Notification rules for different checks

Hi there,

I’m following the doc here: Monitor data and send alerts | InfluxDB OSS 2.0 Documentation

Question for point number #3:

Since the statuses measurement contain a series of checks, which “check” is checked when the notification rule run? I don’t see a configuration to specify which check goes with which notification rule.

For example, how do I setup two pairs of checks/notifications: an hourly notification with an hourly check for CPU usage and another pair, maybe every two hours for MEM usage?

Thanks

Hello @Nam_Giang,
Sorry for the delay.
Have you seen this: InfluxDB’s Checks and Notifications System | InfluxData ?
I think it could answer a lot of questions you might have about InfluxDB’s checks and notifications system. If it’s lacking or confusing please let me know so I can edit it.

A check is just a specialized task under the hood.
The notification rule uses the monitor.from() function and filters for the check name you created to build and send notifications off of it.

statuses = monitor["from"](start: -10s, fn: (r) = r["_check_name"] == "CPU Check")

Thanks, I just want to confirm there’s no way to configure what I need using the Alerts page on influx right? I need to create a task for it manually, which is fine.

Hello @Nam_Giang,
If you’re just creating a threshold check on cpu usage every hour and mem usage every 2 hours and corresponding notification rules, you can absolutely create that through the UI.

Thanks Anaisdg,

Can you show me how? As I understand, I need two checks based on the CPU status and MEM status with different levels of criticality (CRIT, WARN, etc…). For example, if the CPU is > 50% set the status to be CRITICAL, if the MEM is > 70% set the status to be WARNING (hypothetically).
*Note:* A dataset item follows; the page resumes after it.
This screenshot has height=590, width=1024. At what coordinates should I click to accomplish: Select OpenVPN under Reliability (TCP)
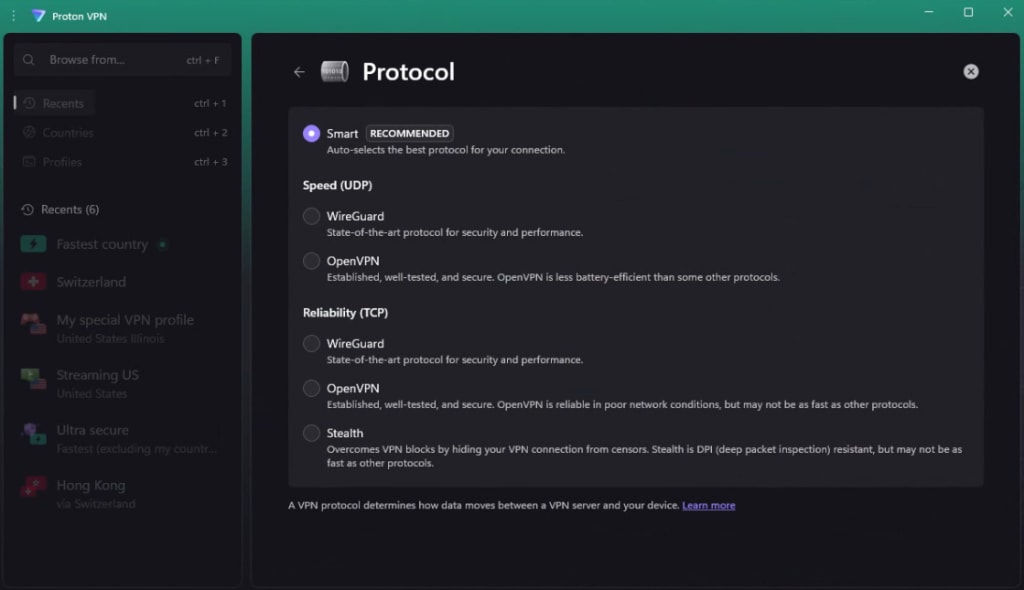click(x=312, y=388)
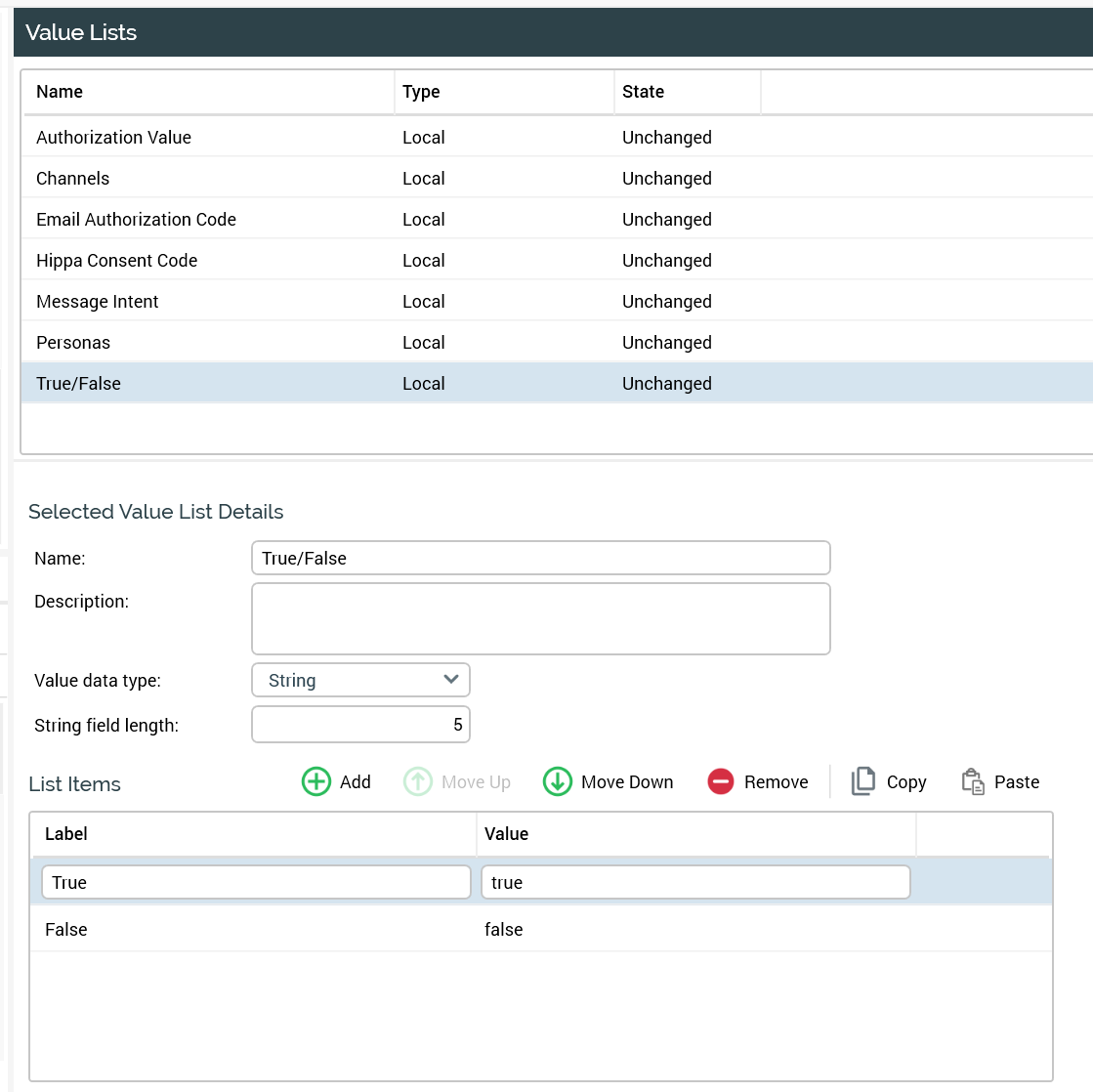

But the UI doesn’t allow me to distinguish the status when I create the notification rule, they all appear as just “status”. How do I distinguish which status level that a notification rule would stick to?

Hello @Nam_Giang,
Can you please take a moment to read through the InfluxDB Checks and Notifications System blog posted above, as I believe it answers all your questions?
TLDR:
A status is the output of a check. It’s time series data. A status contains the following schema:

  • _time : the time at which the check was executed.
  • _check_id : each check is assigned a check ID. Check ID’s can be used for debugging and rerunning failed checks — a tag.
  • _check_name : the name of your check (“CPU Check” for example) — a tag.
  • _level : either “CRIT”, “WARN”, “OK”, or “INFO” for UI checks (or configurable for custom checks) — tag
  • _source_measurement : the measurement of your source data (“cpu” for example) — a tag.
  • _measurement : the measurement of the status data (“status”) — a measurement.
  • _type : the type of check (“threshold” for example) — a tag.
  • _field : the field keys.
    • _message : the status message.
    • _source_timestamp : the timestamp of the source field that is being checked in ns precision
    • ${your source field} : the source field that is being checked.
    • dead : an additional field specific to deadman checks. A boolean that represents whether the deadman signal has met the deadman check conditions.
  • custom tags added to the query output during check configuration.
  • any additional tags included in the query, resulting from the v1.fieldsAsCols function. To view all of these tags, simply hover over a point in your query in the Data Explorer .

When you create a notification rule you can include the following message in your alert for example:

Notification Rule: ${ r._notification_rule_name } triggered by check: ${ r._check_name }: ${ r._message }

Which will help you identify which rule is alerting on which trigger. Of course you can add other information in your notification rule as described in the blog.

Thank you very much for your patience, please bear with me.

I totally understood now how Statuses are generated by Checks, I looked at the _monitoring bucket and I actually saw that each status was tagged with the _check_name so I’m ok with Checks.

My confusion is in the Notification Rules part.

I’m creating a notification rule and from the following screenshot, I don’t see how this rule can be bound to the CPU statuses that was generated by my CPU Check (i.e. the Statuses that were tagged with _check_name=“CPU check”):

In particular, how can I be sure that this rule will only evaluate the statuses with the tag _check_name = “CPU Check”?

Is there a way that I can see the generated flux code of the underlying task of such a notification rule?

Hi Anaisdg, I was hesitating, maybe I’m too dumb, but would you be able to help me one last time? Thanks

I think I figured it out. I think the Conditions line in the screenshot above should read:

When ANY status

Closing this issue!